Empregos fantasiosos e bancos-fantoches
Pelo menos as próximas duas gerações parecem destinadas a pagar um preço doloroso pela insensatez dos círculos dourados dos tempos do Tigre Celta, cuja cupidez, fraudes e empregos fantasiosos entupiram a Irlanda com bancos-fantoches, que fazem outros bancos falidos parecer quase respeitáveis. Só a queda do Anglo Irish pode consumir mais de 30 mil milhões de euros de dinheiros públicos, o equivalente ao rendimento total colectado pelo Ministério das Finanças irlandês no ano passado. Morgan Kelly, professor de Economia no University College de Dublin, prevê que "os créditos mal parados em massa do sector imobiliário, causados pelo desemprego, e a queda dos preços da habitação são o próximo acto da tragédia económica irlandesa”. Assim como “a falência dos nossos ineficientes bancos, uns atrás dos outros”, afirmou.

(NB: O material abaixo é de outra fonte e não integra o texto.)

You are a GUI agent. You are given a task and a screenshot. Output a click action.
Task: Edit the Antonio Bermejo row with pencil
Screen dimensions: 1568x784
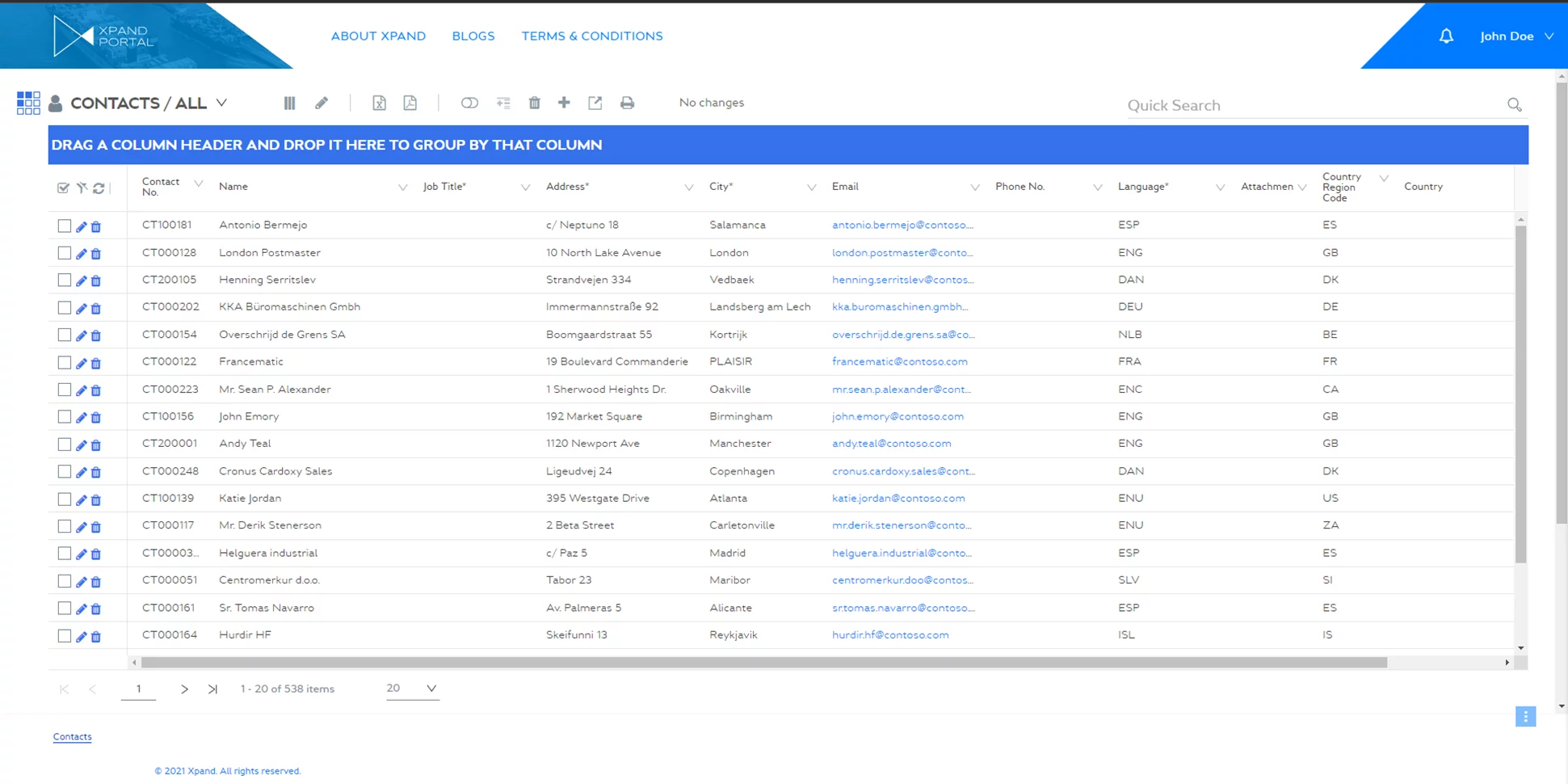[x=82, y=226]
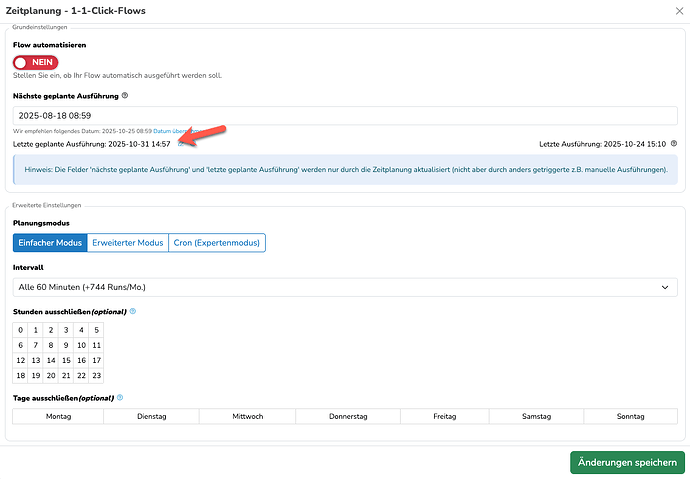
Task: Exclude hour 23 in the hours grid
Action: [96, 375]
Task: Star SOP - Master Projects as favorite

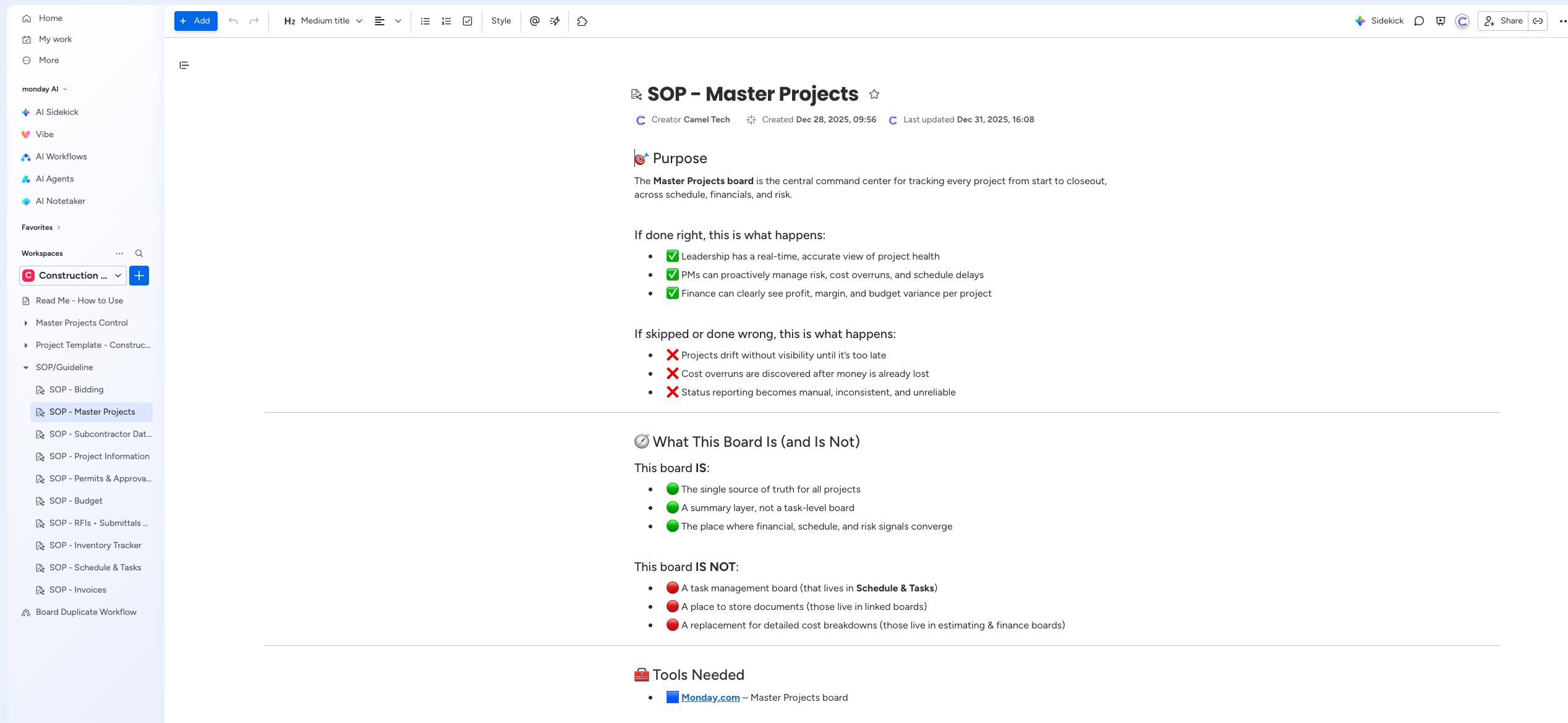Action: point(874,94)
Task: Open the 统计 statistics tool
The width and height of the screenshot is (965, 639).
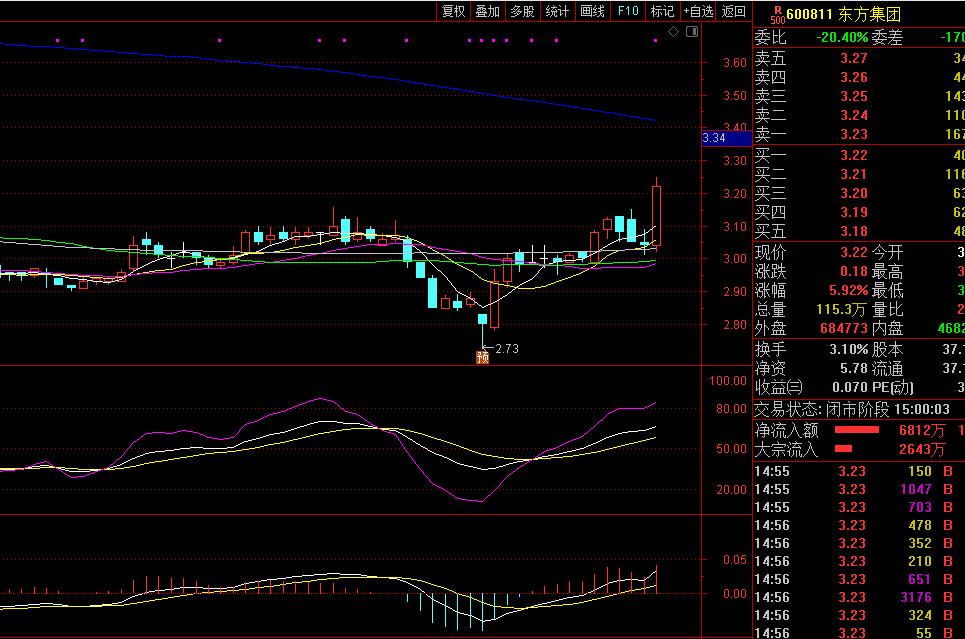Action: coord(557,11)
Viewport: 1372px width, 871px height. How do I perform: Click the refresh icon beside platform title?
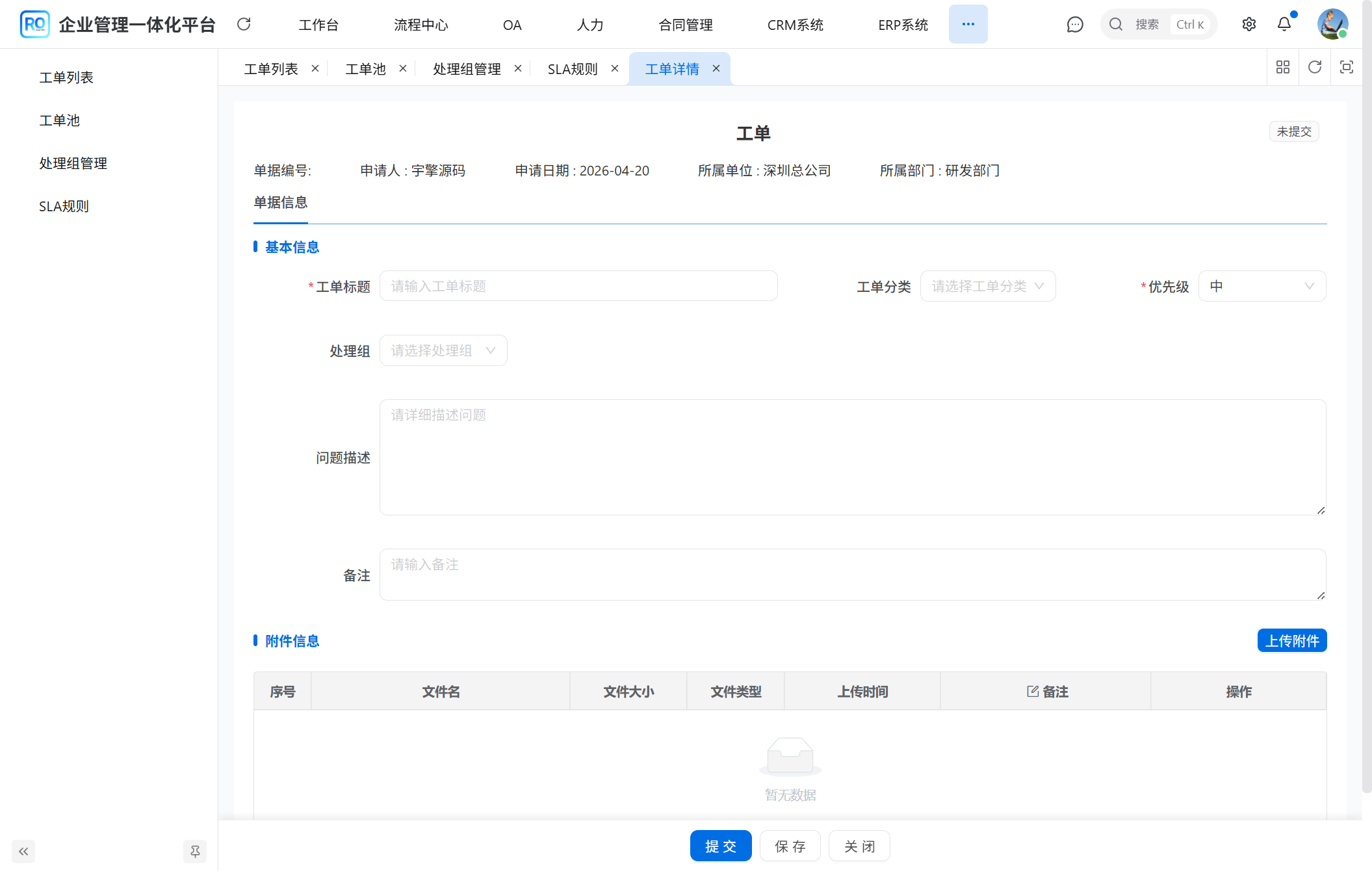(244, 25)
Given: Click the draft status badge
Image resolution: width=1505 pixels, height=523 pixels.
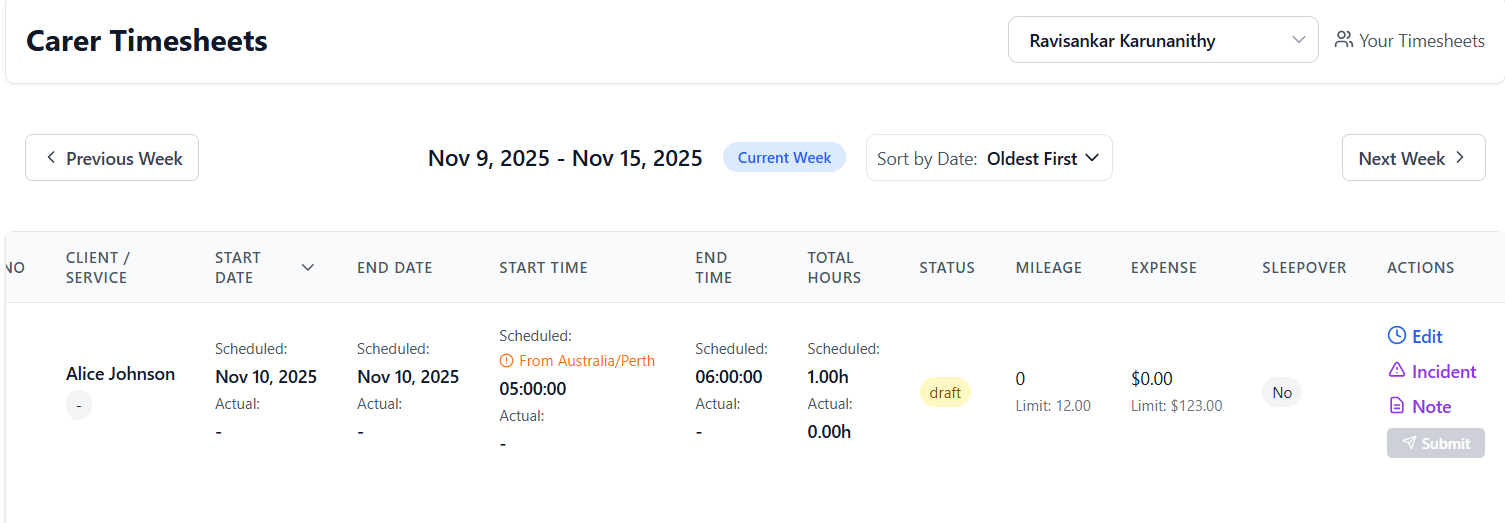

Contudo, o frágil Governo de Dublin parece mais atemorizado com o perigo de os accionistas internacionais baixarem o seu nível de crédito ao país. Decidida a distinguir-se da Grécia, cujo contínuo esbanjamento ameaça desestabilizar toda a Zona Euro, a redução de 20% na despesa do Estado para os próximos quatro anos visa cumprir uma importante exigência para a participação na moeda única – a de que os Estados-membros mantenham os seus défices orçamentais abaixo de 3% do PIB. Na Irlanda, ninguém tem dúvidas de que Dublin estaria na mesma situação da Islândia se não estivesse integrada na moeda única.
Ilha de santos transformou-se em terra de vigaristas
Durante muito tempo, o sistema político da Irlanda foi tribal, local e clientelista; os nababos encheram os bolsos durante os anos de prosperidade do Tigre Celta, mas esse capitalismo clientelar (uma economia capitalista que dependia de relações estreitas entre o Governo e o mundo empresarial) continha uma vaga promessa de igualdade. Na época “taoiseach” [primeiro-ministro], Bertie Ahern defendeu mesmo a corte assídua feita pelo seu partido a construtores civis, empresários e banqueiros em alguns dos maiores eventos desportivos e sociais do país. No auge do crescimento económico, declarou: "Se não forem os indivíduos nas tendas dos concursos hípicos de Galway a criar riqueza, eu não a poderei redistribuir".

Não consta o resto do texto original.